> [Quoted passage]:
======
Coffee houses are one of the earliest examples of ‘Third Places,’ a term popularized by urban sociologist Raymond Oldenberg, who described them as “public places on neutral ground where people can gather and interact. In contrast to first places (home) and second places (work), Third Places allow people to put aside their concerns and simply enjoy the company and conversation around them.” More than that, Third Places are essential to community-building because they bring people together within a shared space who may otherwise remain in more disparate social circles.
Meerkamper cites the recent renovation of a large-chain coffee shop, where he used to work remotely, as an example. The once numerous tables where people could sit are gone, and the shop has been transformed into what he describes as “a one-room mobile pickup lane”.
======
> [Entries shown]:

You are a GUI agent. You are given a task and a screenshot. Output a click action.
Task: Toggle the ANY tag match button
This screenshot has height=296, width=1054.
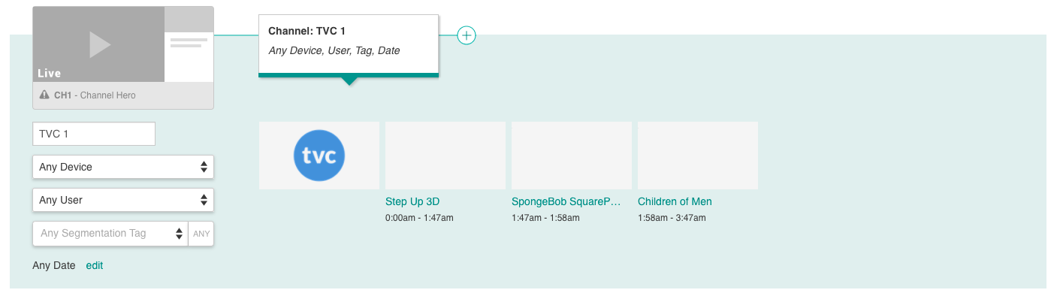[x=201, y=234]
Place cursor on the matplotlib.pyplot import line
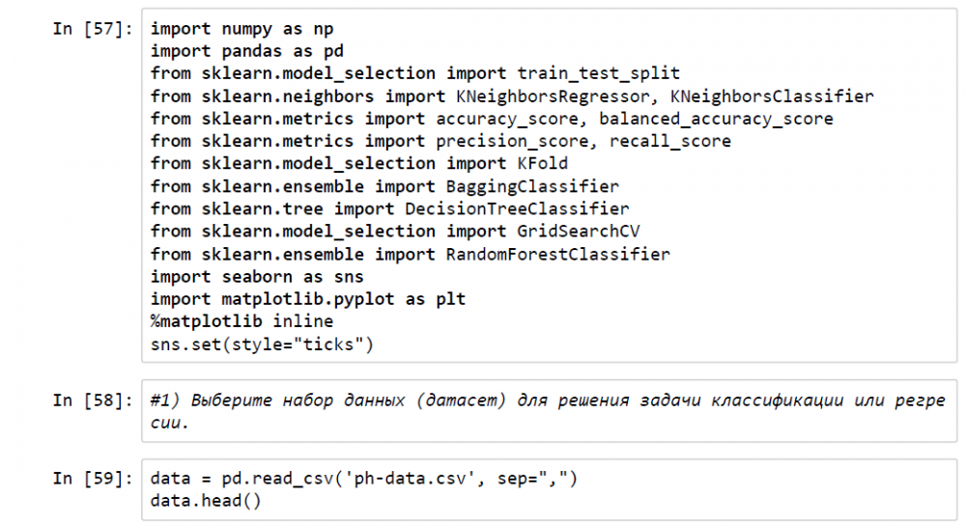Viewport: 966px width, 524px height. [x=308, y=299]
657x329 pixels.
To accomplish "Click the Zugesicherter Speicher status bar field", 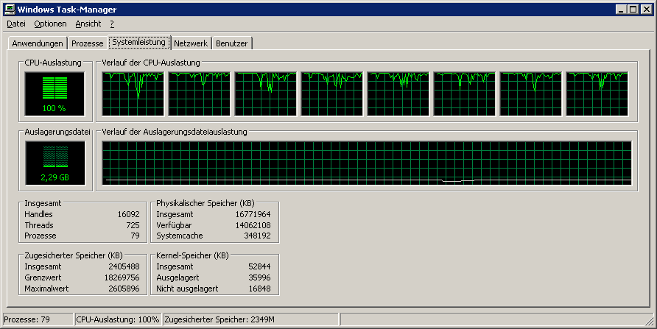I will [250, 319].
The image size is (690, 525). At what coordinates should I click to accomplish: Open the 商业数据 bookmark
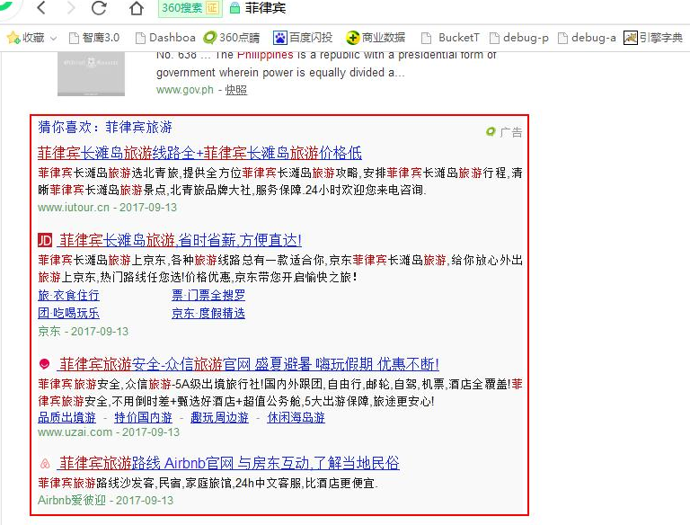376,38
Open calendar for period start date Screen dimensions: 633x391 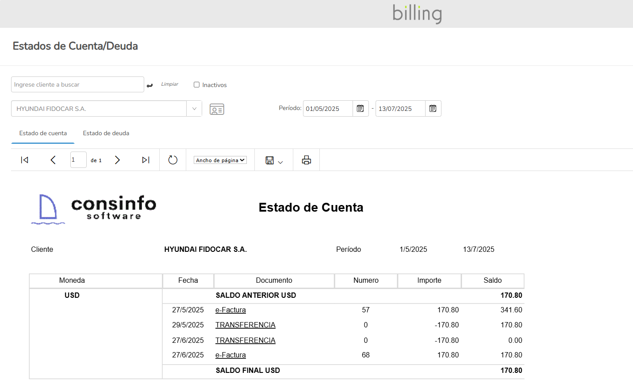tap(360, 109)
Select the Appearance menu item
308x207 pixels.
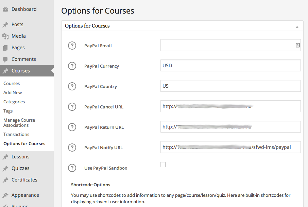pos(25,195)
======
> [Problem 1]:
Name the three kinds of places distinguished in the passage on coffee houses, along with what each one stands for where the passage says so.
> [Problem 2]:
Using the passage on coffee houses, decide whether each statement agrees with it. Answer yes or no and quote the deciding words.
(a) Raymond Oldenberg was an urban sociologist.
(b) After the renovation, the large-chain coffee shop had more tables than before.
(c) Meerkamper used to work remotely at the large-chain coffee shop.
> [Problem 3]:
According to the passage on coffee houses, what does Meerkamper say the renovated shop has become?

> [Reply 1]:
1. First places (home)
2. Second places (work)
3. Third Places: "public places on neutral ground where people can gather and interact"

> [Reply 2]:
(a) Yes: "a term popularized by urban sociologist Raymond Oldenberg"
(b) No: "The once numerous tables where people could sit are gone"
(c) Yes: "a large-chain coffee shop, where he used to work remotely"

> [Reply 3]:
"a one-room mobile pickup lane"